I finally gave in and bought EL Double wear and tell you what I love it, goodbye oil slick sensation and hello gorgeous! I feel liberated LOL! I just want suggestions on application like:
 what brush do you use?
 do you still use primer? 
 will fix+ alter anything? 

If you could offer any helpful tips of any sort, please share! Thanks dolls!


----------



## bartp (Jan 3, 2009)

hi
I use MAC 191 foundation brush, and that works best for me because DoubleWear is quite a thick texture.
If I do use Prep+Prime, I don't really notice any difference... not even where the staying power is concerned. And because of that, I use prep+prime less than I used to.
I just use a good moisturizer .. otherwise when my oily skin is a bit dehydrated, DoubleWear might be absorbed too fast.
I still like to use MUFE's colour correcting primers because the Lauder shades are quite limited, and then it helps if you can push the tint of the foundation in a different direction


----------



## NikkiHorror (Nov 3, 2011)

Estee Lauder Double Wear is my HG foundation por vida. I covers and hides EVERYTHING and keeps me matte most of the day, and I'm oillllllyyyyyyy 
	

	
	
		
		

		
			





  	I use Smashbox Photo Finish Primer under it and a light dusting of Studio Fix powder on top to set.  If I really get the oilies I whip out those oil absorbing sheets (not the rice paper ones, the blue ones from Clean and Clear that are a little stretchy.)

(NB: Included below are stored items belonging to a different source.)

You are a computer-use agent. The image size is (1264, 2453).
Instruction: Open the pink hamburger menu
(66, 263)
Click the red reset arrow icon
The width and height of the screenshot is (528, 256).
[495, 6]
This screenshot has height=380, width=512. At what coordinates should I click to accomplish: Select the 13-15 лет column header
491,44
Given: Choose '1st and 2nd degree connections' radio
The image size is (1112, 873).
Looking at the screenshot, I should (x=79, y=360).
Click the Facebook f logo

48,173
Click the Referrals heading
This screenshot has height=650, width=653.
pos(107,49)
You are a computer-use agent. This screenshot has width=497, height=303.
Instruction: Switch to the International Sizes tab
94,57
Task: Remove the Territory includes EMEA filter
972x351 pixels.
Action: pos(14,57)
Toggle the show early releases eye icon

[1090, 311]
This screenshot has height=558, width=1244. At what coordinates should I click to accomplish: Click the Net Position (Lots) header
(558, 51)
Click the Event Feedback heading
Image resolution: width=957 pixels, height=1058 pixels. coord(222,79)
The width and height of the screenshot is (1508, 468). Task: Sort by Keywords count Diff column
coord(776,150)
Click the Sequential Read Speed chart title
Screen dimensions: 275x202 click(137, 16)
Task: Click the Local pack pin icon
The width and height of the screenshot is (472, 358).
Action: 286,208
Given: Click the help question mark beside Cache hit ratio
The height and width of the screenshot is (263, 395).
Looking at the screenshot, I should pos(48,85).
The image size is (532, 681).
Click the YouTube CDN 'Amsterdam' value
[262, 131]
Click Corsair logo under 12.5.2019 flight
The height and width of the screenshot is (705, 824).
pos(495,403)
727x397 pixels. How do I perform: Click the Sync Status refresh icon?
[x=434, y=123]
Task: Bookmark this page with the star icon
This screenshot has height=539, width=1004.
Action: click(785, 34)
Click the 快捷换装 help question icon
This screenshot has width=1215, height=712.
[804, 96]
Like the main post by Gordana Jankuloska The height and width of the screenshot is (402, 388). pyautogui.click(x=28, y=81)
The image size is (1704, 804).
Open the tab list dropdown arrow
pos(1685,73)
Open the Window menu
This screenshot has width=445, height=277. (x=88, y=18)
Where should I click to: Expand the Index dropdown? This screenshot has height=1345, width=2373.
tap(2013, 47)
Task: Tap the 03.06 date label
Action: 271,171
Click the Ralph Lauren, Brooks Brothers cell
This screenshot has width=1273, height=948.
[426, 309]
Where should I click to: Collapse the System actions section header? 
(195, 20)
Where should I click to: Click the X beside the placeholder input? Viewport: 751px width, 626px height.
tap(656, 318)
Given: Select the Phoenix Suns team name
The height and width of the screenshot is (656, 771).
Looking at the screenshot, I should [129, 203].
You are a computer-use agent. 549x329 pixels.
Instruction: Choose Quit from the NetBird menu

  	Great little system, I've been using it for years!


----------



## xphoenix06 (Nov 3, 2011)

I've gotten samples it to try for a week but the colors never matched me.   When I was testing this foundation out though I would wear primer then apply EL DW with my fingers, since it's thick the SA suggested that I warm it up with my fingers and apply with down strokes using my fingers still and then going back with any type of foundation brush (I used a stippling brush) and blend/buff the foundation for a smooth/soft air-brushed look.  I loved how it looked and the staying power but was disappointed with color selection, I wish it worked out for me though.


----------



## RoxieHart (Nov 6, 2011)

Hi, I'm a huge fan of this foundation, it's the first and only foundation I've used because I'm very satisfied with it.

  	I find that brushes may layer on the foundation too thick, so I use a latex wedge, dampened it with water, and then use it to apply the foundation. It helps to control the thickness of the foundation, and the water prevents the foundation from being absorbed too fast into the wedge sponge. It also helps the foundation glide on easily.


----------